I slept a little during the train ride north to Gijon. A taxi strike was in progress when we arrived at six A.M. I wasted another couple of hours before Angel, a scholarly looking guy of thirty, befriended me. I'd had the foresight to cash two hundred dollars into pesetas before I'd boarded the plane in New York, and we agreed on a fair price for driving me where I wanted to go. Now, in the car, I found I had to focus on what Angel was saying to follow him at all.

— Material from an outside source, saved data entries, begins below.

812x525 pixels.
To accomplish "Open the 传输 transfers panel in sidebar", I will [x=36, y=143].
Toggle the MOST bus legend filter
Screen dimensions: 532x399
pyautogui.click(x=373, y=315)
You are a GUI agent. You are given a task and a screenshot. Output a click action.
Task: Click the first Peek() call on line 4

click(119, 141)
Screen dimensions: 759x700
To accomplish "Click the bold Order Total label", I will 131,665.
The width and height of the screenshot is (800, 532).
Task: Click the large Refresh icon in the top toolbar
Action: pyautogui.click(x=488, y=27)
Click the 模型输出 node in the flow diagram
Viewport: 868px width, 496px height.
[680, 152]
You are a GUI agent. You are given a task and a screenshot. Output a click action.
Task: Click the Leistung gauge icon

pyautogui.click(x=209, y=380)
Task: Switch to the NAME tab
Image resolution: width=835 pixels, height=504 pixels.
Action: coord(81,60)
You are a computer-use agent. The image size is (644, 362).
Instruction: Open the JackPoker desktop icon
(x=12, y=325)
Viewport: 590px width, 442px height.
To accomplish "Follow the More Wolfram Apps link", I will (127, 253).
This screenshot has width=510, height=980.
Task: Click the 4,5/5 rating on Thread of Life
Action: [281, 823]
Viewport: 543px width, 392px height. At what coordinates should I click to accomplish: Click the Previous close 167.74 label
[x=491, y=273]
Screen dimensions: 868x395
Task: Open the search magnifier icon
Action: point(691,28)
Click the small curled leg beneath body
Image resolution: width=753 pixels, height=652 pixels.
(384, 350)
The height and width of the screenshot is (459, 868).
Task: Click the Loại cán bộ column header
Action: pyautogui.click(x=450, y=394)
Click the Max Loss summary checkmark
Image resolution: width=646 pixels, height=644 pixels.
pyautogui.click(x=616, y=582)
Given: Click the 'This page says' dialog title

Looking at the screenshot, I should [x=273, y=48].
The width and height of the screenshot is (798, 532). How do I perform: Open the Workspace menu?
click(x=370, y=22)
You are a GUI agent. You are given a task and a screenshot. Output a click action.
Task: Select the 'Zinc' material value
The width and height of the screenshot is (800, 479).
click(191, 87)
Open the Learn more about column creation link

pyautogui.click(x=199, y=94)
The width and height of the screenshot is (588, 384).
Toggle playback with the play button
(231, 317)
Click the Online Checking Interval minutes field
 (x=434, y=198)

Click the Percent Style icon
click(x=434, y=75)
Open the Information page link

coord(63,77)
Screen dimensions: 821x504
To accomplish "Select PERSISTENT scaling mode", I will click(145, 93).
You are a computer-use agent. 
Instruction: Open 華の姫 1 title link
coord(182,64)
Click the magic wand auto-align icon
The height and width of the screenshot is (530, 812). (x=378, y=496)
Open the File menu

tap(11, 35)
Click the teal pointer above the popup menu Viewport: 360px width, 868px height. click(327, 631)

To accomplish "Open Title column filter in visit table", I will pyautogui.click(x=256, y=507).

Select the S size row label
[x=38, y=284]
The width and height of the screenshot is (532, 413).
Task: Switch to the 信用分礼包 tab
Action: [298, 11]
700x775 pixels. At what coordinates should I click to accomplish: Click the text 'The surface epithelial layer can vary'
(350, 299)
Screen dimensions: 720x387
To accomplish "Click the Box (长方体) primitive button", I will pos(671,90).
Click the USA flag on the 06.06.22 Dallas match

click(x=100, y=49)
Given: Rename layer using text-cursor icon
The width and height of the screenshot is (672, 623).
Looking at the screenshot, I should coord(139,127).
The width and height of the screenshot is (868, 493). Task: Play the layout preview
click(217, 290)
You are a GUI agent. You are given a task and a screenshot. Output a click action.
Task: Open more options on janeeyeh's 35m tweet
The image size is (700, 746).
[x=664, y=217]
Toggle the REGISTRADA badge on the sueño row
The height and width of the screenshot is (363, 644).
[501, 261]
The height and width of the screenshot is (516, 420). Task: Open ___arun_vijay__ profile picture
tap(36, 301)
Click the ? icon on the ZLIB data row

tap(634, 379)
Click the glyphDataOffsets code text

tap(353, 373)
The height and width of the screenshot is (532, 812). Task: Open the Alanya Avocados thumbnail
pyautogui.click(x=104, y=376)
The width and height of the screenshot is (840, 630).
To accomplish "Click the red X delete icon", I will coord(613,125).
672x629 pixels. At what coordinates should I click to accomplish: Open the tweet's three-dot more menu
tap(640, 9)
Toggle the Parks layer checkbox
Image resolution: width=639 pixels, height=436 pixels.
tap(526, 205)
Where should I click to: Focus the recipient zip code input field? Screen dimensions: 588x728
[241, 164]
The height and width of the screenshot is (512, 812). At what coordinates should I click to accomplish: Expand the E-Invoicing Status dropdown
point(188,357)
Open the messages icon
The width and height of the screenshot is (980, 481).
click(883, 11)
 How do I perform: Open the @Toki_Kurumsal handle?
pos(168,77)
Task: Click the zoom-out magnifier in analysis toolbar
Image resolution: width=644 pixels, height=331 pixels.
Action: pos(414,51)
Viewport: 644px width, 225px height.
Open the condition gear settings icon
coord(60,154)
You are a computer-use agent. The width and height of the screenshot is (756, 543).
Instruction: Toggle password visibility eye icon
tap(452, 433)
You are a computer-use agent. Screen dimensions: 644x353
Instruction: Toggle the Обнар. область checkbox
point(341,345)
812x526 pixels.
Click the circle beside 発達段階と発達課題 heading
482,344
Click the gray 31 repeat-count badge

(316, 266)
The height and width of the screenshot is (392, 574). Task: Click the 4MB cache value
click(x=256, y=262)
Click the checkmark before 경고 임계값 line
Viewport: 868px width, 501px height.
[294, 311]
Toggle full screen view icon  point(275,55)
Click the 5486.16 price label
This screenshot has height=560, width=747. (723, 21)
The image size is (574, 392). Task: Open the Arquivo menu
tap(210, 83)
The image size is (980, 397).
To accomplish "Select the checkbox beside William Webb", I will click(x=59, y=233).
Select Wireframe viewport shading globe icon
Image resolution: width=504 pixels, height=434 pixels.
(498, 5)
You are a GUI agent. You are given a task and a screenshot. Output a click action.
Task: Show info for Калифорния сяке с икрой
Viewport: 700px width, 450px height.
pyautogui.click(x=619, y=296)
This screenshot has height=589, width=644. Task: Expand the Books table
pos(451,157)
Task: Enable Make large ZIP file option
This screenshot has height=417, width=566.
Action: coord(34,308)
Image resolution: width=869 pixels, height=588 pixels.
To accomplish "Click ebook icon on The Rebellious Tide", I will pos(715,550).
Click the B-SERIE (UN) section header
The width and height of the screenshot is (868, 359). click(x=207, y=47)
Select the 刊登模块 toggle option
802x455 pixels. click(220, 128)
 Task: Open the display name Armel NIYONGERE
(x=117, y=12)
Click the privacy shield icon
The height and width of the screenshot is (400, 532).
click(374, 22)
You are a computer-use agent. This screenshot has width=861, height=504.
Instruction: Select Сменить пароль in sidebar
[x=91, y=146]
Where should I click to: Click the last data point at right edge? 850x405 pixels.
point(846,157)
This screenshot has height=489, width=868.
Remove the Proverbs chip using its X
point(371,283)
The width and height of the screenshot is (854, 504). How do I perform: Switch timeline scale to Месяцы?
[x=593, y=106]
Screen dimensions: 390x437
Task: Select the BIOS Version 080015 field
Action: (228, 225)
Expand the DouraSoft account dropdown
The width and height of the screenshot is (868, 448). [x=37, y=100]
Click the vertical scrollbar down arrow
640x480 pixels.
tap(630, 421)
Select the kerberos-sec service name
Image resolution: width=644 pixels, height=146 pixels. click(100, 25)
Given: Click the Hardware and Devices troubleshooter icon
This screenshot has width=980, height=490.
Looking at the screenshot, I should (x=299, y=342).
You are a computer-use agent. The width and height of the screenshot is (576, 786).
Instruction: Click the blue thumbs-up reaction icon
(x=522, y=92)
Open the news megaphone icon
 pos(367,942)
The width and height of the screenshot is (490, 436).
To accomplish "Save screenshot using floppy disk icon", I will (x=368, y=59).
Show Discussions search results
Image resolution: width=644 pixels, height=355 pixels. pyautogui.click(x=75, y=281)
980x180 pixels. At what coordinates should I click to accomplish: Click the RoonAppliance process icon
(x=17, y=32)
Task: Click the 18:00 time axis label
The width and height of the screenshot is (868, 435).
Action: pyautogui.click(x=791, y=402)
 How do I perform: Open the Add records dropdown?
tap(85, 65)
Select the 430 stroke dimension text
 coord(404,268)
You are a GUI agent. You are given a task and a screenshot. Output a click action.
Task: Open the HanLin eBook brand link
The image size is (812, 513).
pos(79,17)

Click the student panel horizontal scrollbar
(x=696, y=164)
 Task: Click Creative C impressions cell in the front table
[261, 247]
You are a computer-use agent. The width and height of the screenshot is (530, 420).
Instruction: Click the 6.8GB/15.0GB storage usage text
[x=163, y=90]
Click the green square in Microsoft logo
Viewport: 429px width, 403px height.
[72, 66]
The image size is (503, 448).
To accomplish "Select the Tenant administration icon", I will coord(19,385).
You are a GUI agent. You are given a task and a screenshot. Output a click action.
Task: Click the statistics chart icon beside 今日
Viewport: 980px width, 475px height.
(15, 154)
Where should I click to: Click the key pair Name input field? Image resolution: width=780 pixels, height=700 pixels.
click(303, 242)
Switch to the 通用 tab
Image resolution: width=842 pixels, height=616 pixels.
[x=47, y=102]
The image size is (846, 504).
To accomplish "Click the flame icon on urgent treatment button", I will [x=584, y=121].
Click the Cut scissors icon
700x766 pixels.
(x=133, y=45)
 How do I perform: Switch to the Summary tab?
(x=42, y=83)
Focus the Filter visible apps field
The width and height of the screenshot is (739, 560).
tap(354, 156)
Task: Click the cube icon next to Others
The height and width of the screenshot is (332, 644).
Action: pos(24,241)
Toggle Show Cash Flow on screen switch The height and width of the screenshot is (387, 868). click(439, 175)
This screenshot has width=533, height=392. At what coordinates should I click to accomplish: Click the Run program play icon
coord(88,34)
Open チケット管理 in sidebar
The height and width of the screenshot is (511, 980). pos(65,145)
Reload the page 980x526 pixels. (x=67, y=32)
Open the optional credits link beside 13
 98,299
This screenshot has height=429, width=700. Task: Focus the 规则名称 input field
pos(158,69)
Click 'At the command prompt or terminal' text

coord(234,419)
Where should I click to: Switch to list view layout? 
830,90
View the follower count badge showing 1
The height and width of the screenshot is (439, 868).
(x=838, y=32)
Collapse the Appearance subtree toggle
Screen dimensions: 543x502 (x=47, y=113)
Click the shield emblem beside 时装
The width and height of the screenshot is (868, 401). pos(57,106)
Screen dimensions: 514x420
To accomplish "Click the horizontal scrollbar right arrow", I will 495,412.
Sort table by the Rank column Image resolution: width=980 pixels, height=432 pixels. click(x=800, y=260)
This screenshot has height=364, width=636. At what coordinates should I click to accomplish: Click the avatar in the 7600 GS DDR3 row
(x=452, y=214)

"You see, the Alcalde, how you say it, the major of the city?"

"Mayor."

"Si, si, the mayor. He want to make the taxis to forty more, but the drivers, they say no. They have the huelga, the strike, si?"

"Right."

"Like from the beisbol?"

"Same word, different meaning."

"Si, si." Angel swerved around a piece of lumber in the road.

"You will stay in Gijon when we get back?"

"I'm not sure."

"You should stay in our city. Gijon is a better city from Madrid. No much expensive, good food, less persons. No crimes, you don't lock the doors in the night. Most days, we have the rain, but for you, the sunshine."

We left Gijon behind and began winding through the countryside.

Full morning light lifted the dew from green hills, occasional glimpses of the ocean to our right. Except for the curvature of the earth, I could have seen the south of England.

We'd been paralleling the coast for a few miles when Angel pointed. "The corrida of Candas you ask me for."

A line of stone cabanas overlooked a jettied beach. Some small fishing boats were grounded on the sand, mooring lines swaying up to the cabanas. Part of the jetty curved around, creating an enclosure that might be dry at low tide.

I said, "Slow down a little, please."

Angel did. A ritzy outdoor café was opening on the town side of the bullring, white tables and chairs under red umbrellas.

"A man of great sculpture live here before they kill him. He was name Anton. There is a museo just for him. You have the time for it?"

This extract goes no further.